De même, la présidente de l’Ordre des urbanistes du Québec (OUQ), Nathalie Prud’homme, conclut que les décisions de la SAQ entraîneront la «dévitalisation» des centres-villes.
En mars, sept maires et mairesses avaient réclamé un moratoire sur la fermeture de huit succursales, dont Julie Dufour, de Saguenay, Antoine Tardif, de Victoriaville, et Bruno Marchand.
Mais la semaine dernière, en commission parlementaire, le patron de la SAQ, Jacques Farcy, avait justifié sa décision de fermer certaines succursales dans des centres-villes, pour des raisons de rentabilité.
La mairesse Heidi Ektvedt n’accepte pas cette réponse du président et chef de la direction.
«Pas du tout, ça ne ressemble pas à ma réalité, le stationnement est toujours plein» à la SAQ de Baie-D’Urfé, a-t-elle riposté, en entrevue avec La Presse Canadienne jeudi midi.
«Je ne comprends pas», a-t-elle insisté, en précisant que d’autres élus municipaux partagent son point de vue.
Elle a exigé que la SAQ ouvre ses livres concernant les succursales visées, pour voir sur quoi se base la SAQ, ce que M. Farcy avait refusé de faire la semaine dernière.
«Il n’y a pas beaucoup de transparence», a dénoncé la mairesse.
La décision de fermer la succursale de la SAQ dans sa municipalité, à la fin d’août selon ce qui circule, aura des conséquences dévastatrices pour d’autres commerces, estime-t-elle.
Cela «va l’encontre de la tendance» d’avoir des villes densifiées, a déploré Mme Ektvedt.
Les citoyens iront ailleurs dans les villes avoisinantes pour faire toutes leurs emplettes en même temps qu’acheter une bouteille de vin, a-t-elle expliqué.

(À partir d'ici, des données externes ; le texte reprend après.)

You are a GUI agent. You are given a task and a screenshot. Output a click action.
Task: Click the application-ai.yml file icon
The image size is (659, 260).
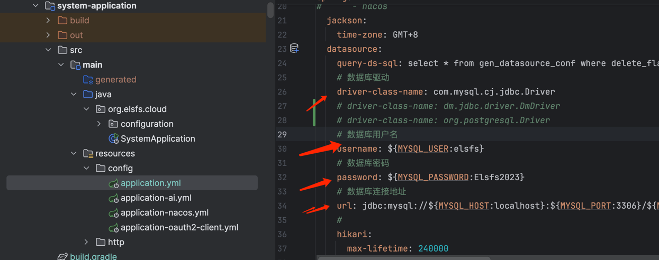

Nathalie Prud’homme a abondé dans le même sens et a d’ailleurs rappelé que les succursales de la SAQ sont un «vecteur de développement» et jouent un rôle «attractif» dans le coeur des villes et villages, en favorisant des habitudes dans les commerces de proximité.
«C’est ça qui dynamise un centre-ville», a-t-elle soutenu, au cours d’une entrevue avec La Presse Canadienne.
Elle juge que la SAQ va à l’encontre des orientations du gouvernement en matière d’urbanisme et a «la responsabilité de respecter» la Politique nationale d’aménagement du territoire, adoptée par le gouvernement lui-même, qui valorise les centres-villes.
La décision de la SAQ «a un effet direct sur la dévitalisation des centres-villes», a-t-elle poursuivi en ajoutant que la SAQ a «une mission beaucoup plus large» que la vente d’alcool.
«Une société d’État, ce n’est pas seulement là pour être rentable», a résumé Mme Ektvedt.
«J’appelle donc le gouvernement du Québec à un moratoire sur les fermetures des succursales d’ici à ce que la société d’État se soit dotée d’une politique de responsabilité territoriale», a déclaré pour sa part le maire Bruno Marchand.
«Les fermetures de succursales ne sont tout simplement pas justifiées et auraient des conséquences économiques significatives pour les collectivités», a tranché le directeur général de l’organisme Vivre en Ville, Christian Savard.